*** Opening Data for the task ***

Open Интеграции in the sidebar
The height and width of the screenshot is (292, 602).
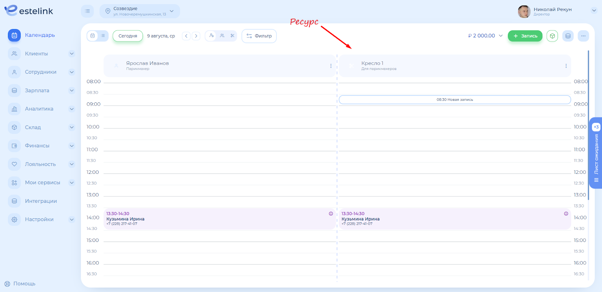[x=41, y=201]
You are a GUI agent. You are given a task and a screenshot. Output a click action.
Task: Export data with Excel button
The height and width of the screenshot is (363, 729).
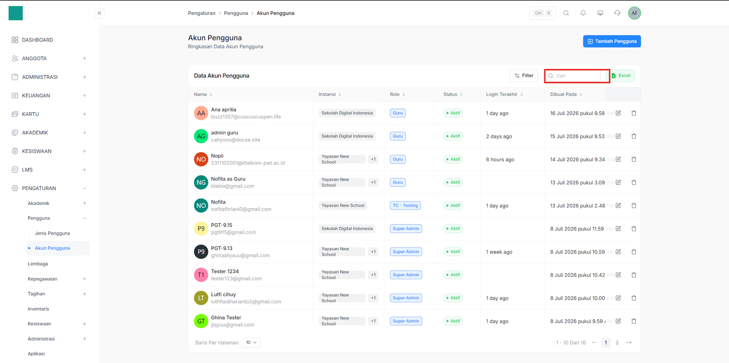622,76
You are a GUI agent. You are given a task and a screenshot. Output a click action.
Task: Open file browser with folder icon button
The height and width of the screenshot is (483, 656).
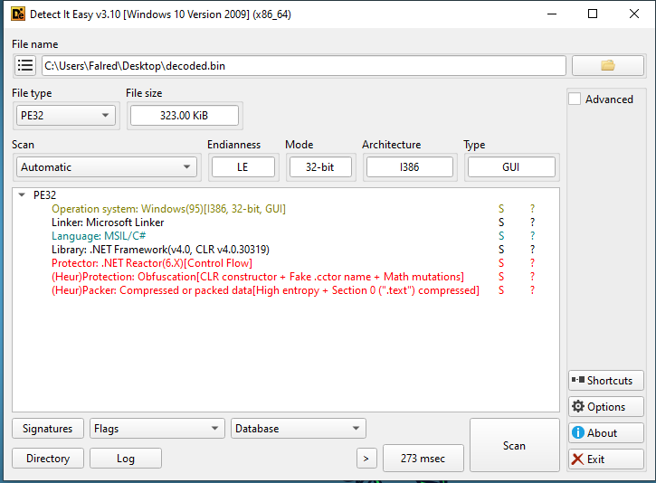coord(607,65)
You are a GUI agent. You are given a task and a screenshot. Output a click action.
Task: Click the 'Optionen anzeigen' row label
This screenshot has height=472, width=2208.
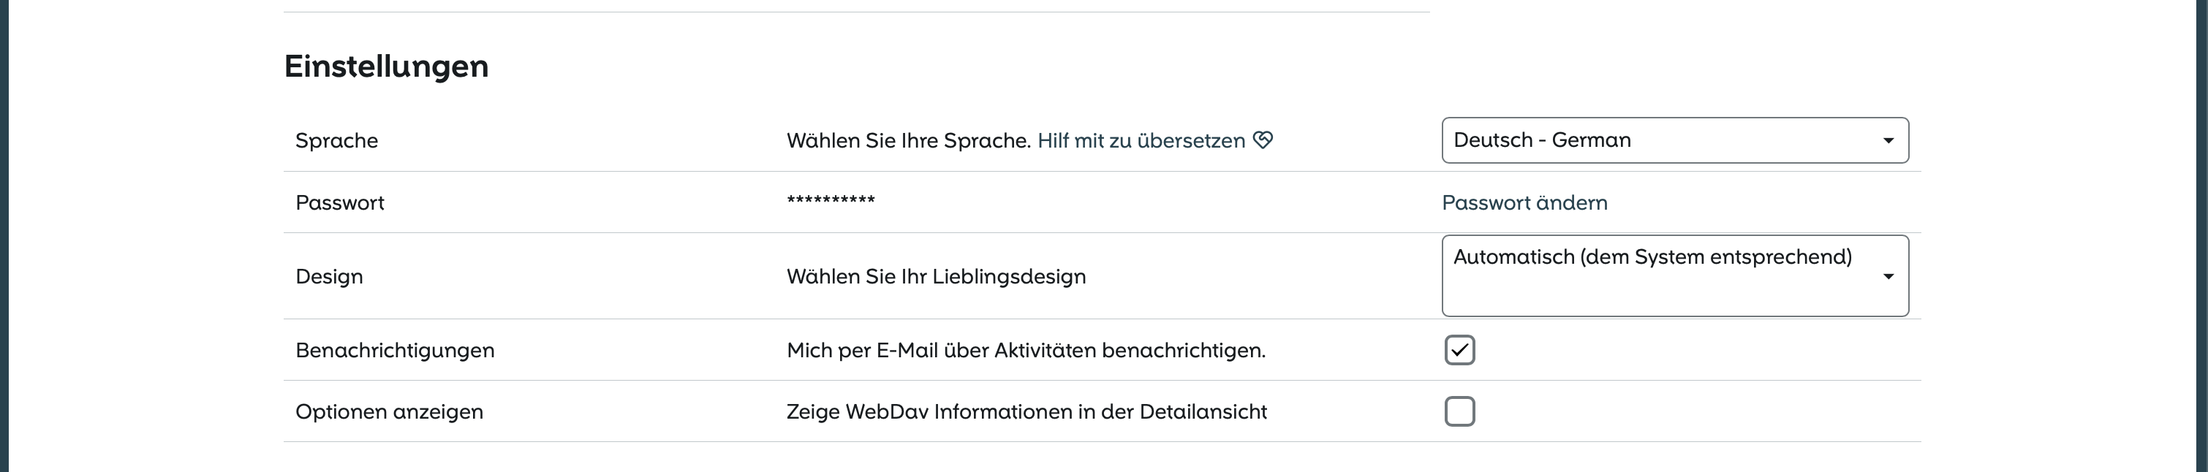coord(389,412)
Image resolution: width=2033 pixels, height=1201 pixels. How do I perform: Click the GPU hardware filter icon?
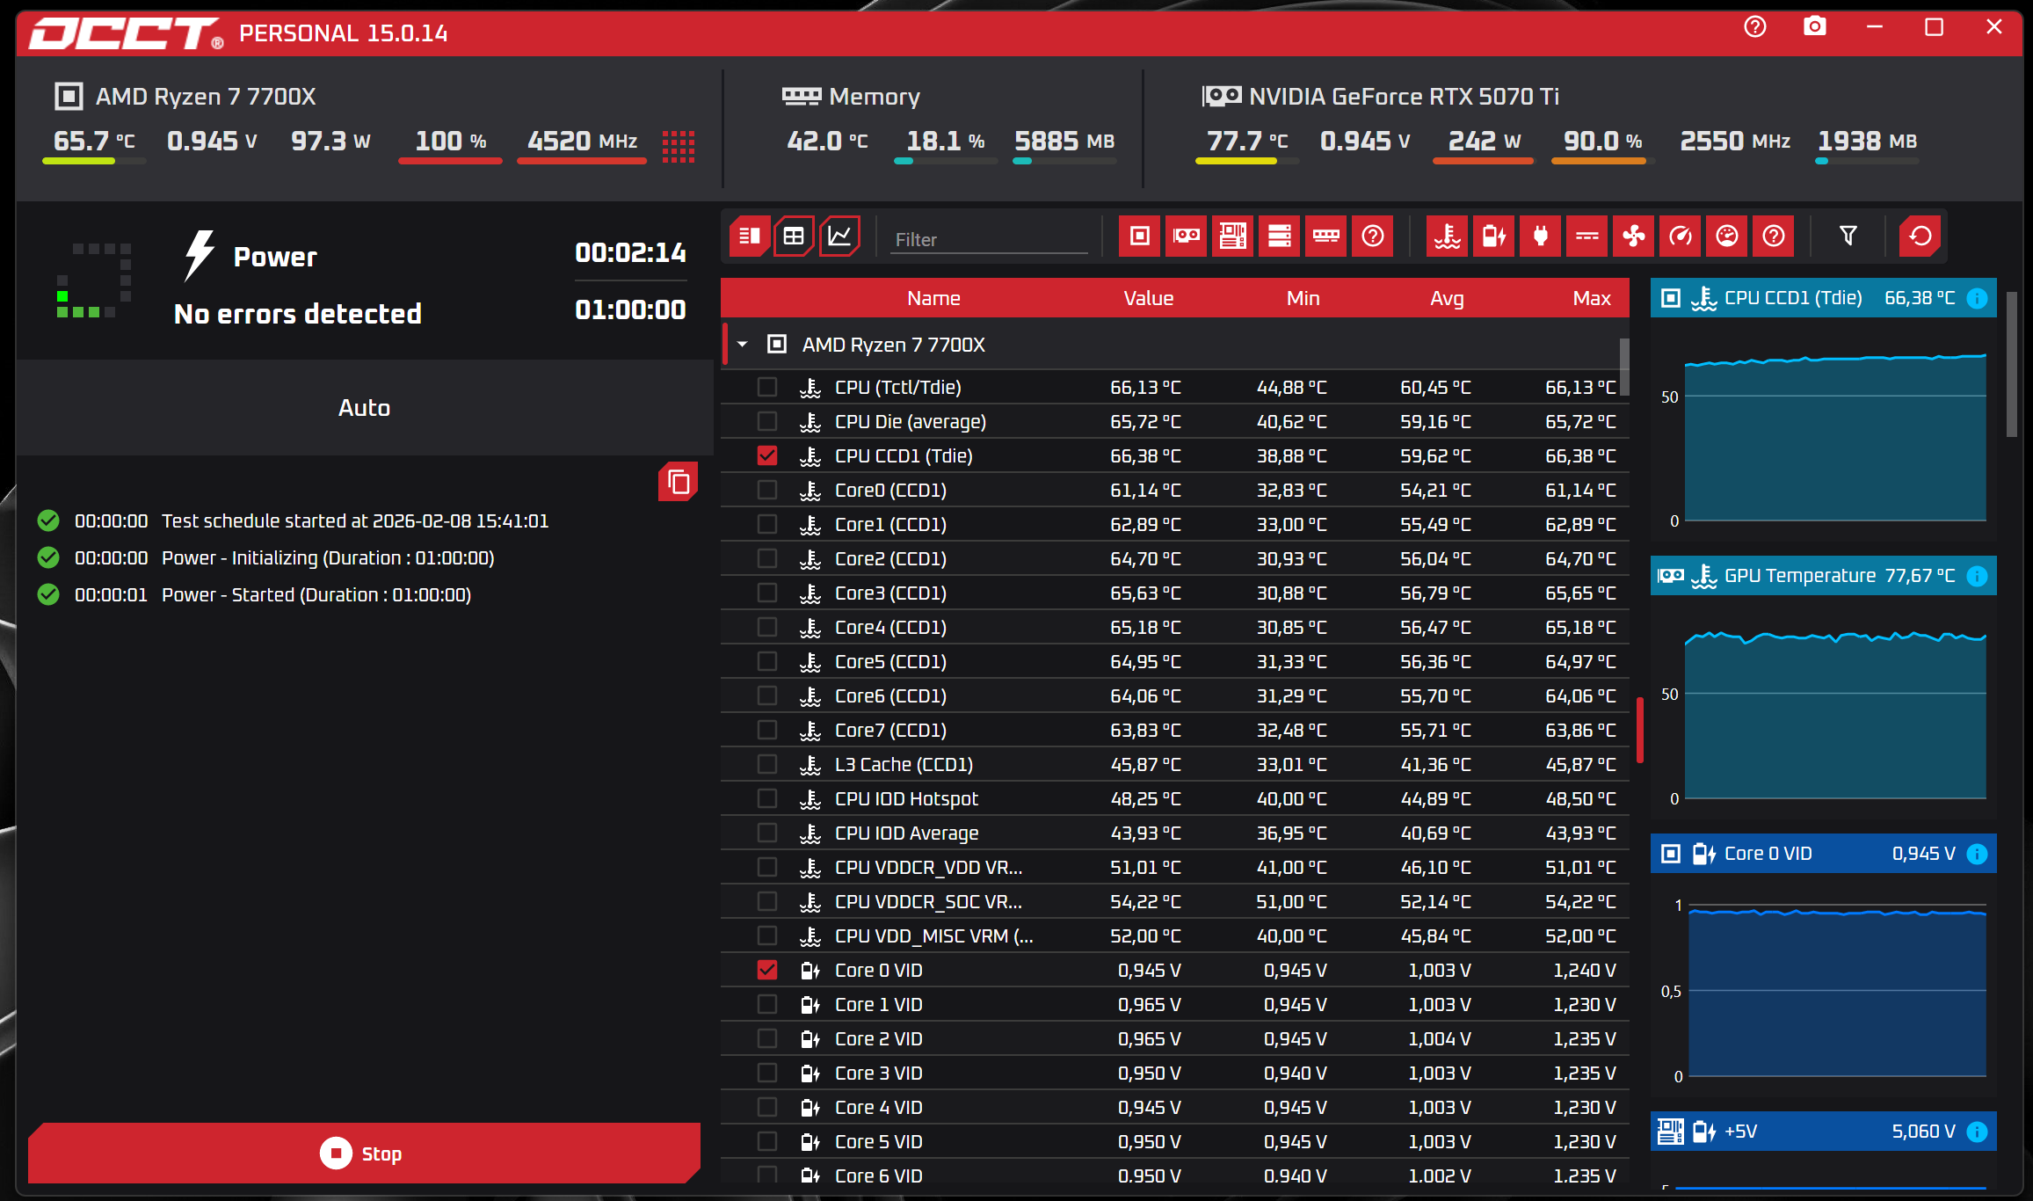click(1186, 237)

*** Closing Data for the task ***

> [Exercise requirements]
On how many lines of the listing does the string "button" occur? Give the number by itself.

> [Solution for this problem]
2